Obviously, this belated gesture (I daren't call it more than that) involves nothing so vulgar as principle. It is over when Brown will become Prime Minister (since no one has yet emerged to oppose him) and how much control he will exercise over the party apparatus against the Blairites. Brown has been, in many ways, even more right-wing than Blair. I don't know if even the Prime Minister would have had the balls to suggest that Britons be proud of the legacy of the British Empire, for instance. He bankrolled and publicly supported every New Labour war, and has been coming out more and more as something of a neoconservative. Nor is he the economic wizard he is reputed to be, having relied on a mixture of high consumer debt, low wages (which is what the inflation policy is about), and a strong pound which - while beneficial to the financial sector - has destroyed manufacturing jobs. Not a tenable position. He strongly pushes privatisation, while supporting ID cards, longer detention for 'terror suspects' and pension cuts. And his 'vision', such as it is, is raggedly impoverished. Here is how he laid out his pitch to lead New Labour:
We are about propriety, we are about security and law and order, and we are about giving people the best public services.

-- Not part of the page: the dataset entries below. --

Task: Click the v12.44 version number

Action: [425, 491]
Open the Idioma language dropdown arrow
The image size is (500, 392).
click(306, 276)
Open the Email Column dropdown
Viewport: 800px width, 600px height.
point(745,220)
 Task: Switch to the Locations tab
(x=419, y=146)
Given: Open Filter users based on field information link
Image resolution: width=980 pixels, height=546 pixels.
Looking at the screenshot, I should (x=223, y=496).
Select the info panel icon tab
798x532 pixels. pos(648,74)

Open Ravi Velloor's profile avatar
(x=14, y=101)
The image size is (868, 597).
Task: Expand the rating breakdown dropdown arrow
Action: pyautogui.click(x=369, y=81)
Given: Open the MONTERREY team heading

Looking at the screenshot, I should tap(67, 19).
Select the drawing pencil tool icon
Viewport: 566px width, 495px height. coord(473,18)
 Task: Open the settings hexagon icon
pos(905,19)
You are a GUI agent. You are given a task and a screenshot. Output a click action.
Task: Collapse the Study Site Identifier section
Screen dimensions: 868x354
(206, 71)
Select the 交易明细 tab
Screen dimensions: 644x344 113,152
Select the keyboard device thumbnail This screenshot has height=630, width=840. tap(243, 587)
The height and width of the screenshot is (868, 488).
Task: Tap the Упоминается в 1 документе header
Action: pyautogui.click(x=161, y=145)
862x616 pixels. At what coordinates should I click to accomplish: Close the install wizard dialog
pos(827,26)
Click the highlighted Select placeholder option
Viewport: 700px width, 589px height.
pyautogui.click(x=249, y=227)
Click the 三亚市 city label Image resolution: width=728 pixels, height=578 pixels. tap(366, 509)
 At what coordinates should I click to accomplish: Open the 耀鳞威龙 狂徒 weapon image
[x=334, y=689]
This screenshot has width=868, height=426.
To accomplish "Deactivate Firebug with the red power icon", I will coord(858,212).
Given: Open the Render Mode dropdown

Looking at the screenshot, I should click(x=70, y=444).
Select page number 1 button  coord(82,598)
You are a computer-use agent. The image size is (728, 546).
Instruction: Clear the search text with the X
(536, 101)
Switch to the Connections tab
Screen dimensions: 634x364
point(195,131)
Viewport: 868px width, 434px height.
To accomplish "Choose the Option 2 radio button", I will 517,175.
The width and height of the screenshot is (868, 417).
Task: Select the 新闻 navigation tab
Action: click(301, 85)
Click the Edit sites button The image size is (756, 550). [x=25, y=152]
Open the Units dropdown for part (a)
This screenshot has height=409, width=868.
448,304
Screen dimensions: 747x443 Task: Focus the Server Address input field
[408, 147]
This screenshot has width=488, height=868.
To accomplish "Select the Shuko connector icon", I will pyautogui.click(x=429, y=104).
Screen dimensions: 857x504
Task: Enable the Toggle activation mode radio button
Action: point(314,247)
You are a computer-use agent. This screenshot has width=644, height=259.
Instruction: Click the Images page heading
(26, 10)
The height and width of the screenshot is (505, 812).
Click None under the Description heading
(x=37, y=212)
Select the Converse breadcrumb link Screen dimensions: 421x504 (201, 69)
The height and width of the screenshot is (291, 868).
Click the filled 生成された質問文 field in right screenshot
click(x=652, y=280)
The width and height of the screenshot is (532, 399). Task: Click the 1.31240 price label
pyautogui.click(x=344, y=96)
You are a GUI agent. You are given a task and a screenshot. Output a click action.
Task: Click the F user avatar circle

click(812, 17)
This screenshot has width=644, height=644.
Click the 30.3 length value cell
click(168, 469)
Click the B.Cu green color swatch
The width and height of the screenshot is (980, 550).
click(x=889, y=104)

Propriety? Fucking propriety? Either this was a coded message to someone who has secrets, or Brown simply chose the word out of the same hat that contains 'law', 'order', 'decent', 'respect', 'hardworking', 'best', 'renewed', 'family', 'tough', 'fair', 'sensible', 'British', 'proud', 'honour', 'justice', 'blood', 'soil', 'dealbation', 'haematencephalon', 'scrophulariaceous' and so on.
What is more, I doubt that even with these manoeuvres Brown is going to force the issue, or that his succession will do him any good. He still awaits a seamless transition, and Blair is evidently clever enough to string it out just long enough to avoid his own humiliation while Brown inherits the party in time to lose. Brown has in the past outpolled Cameron by some 12 percentage points on the question of who would make a good Prime Minister, but the latest poll indicates that when it comes to the vote, Brown would lose in this contest. Brown simply has nothing to offer to Labour voters, except those sad, deluded few who actually imagine that Brown is in any conceivable way politically distinguishable from Blair.
That said, and all that taken into account, Blair's departure will certainly be worth a drink accompanied by some random acts of destruction when it eventually comes.